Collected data
=== Section Start ===

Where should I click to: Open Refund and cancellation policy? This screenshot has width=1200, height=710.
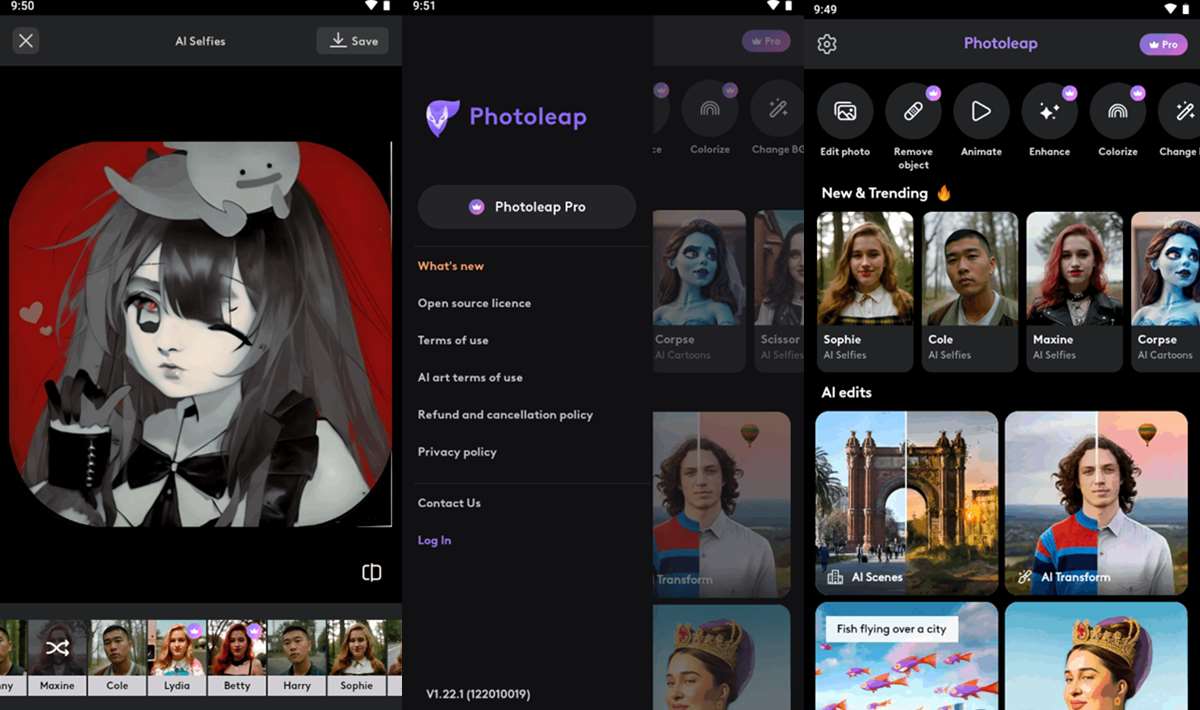coord(505,415)
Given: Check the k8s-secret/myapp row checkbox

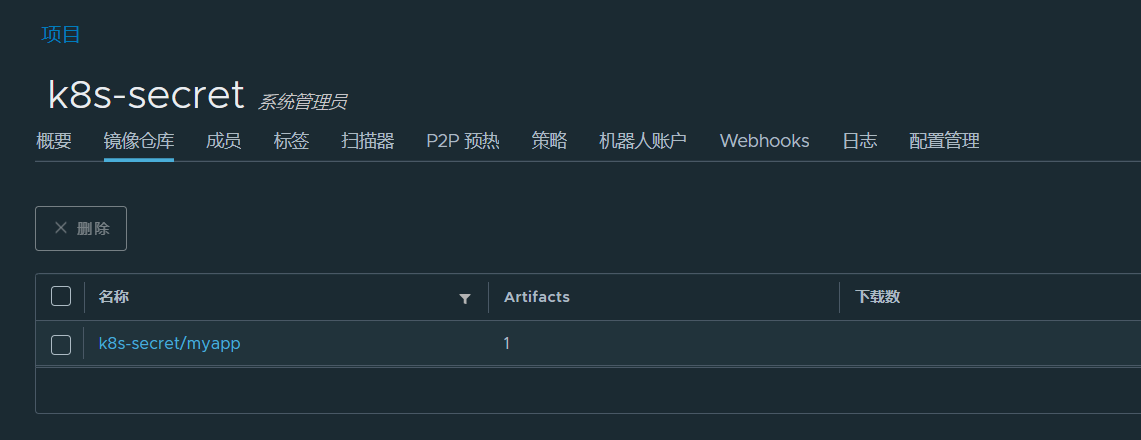Looking at the screenshot, I should [x=61, y=345].
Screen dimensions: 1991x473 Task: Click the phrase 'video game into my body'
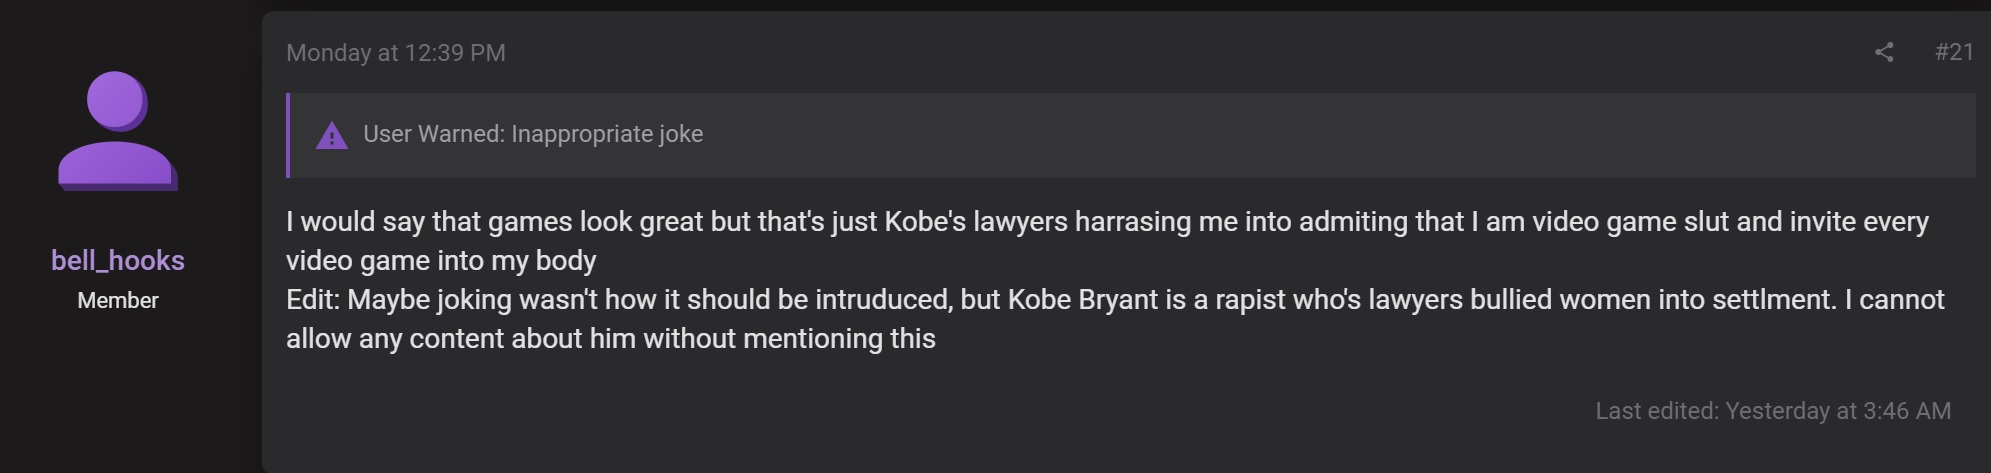click(441, 261)
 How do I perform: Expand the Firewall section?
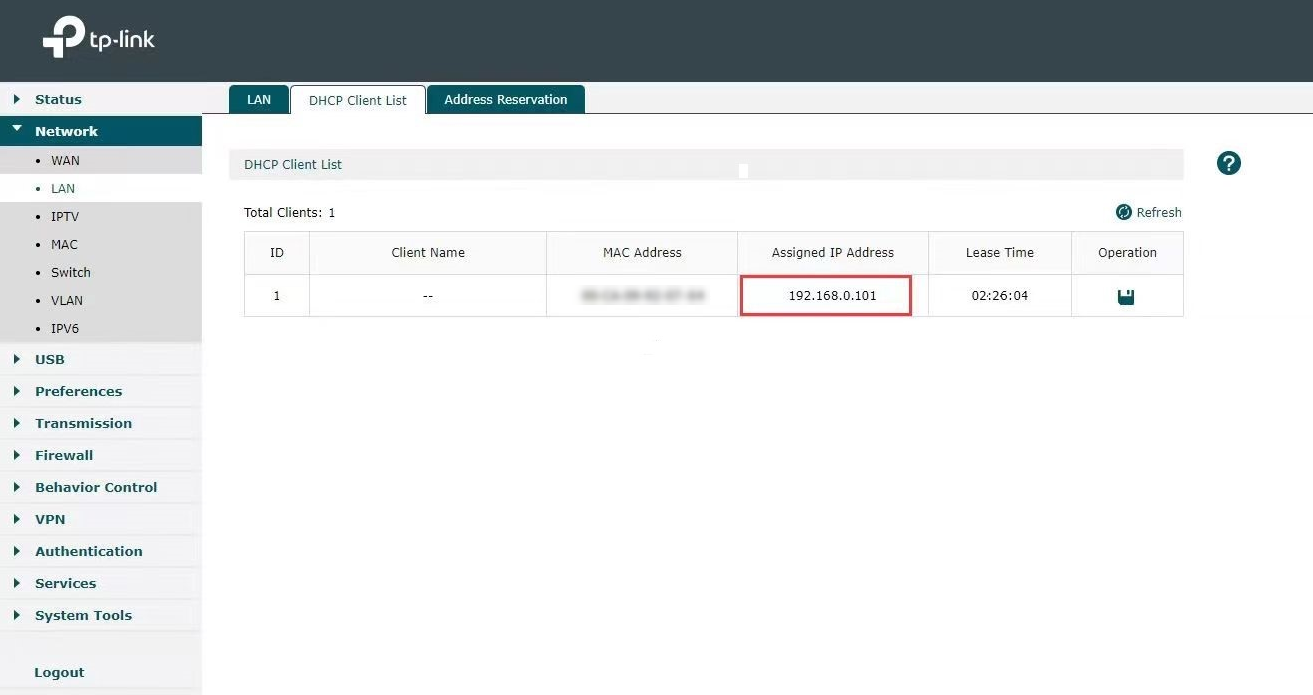[x=64, y=455]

=== Section End ===

Task requirements
From the records given above, reproduce all text exactly and exclude each picture.

Solution for this problem
Where should I click to: Open Refund and cancellation policy? This screenshot has width=1200, height=710.
coord(505,415)
Given: Check the k8s-secret/myapp row checkbox

Looking at the screenshot, I should [x=61, y=345].
Screen dimensions: 1991x473 Task: Click the phrase 'video game into my body'
click(441, 261)
 How do I perform: Expand the Firewall section?
[x=64, y=455]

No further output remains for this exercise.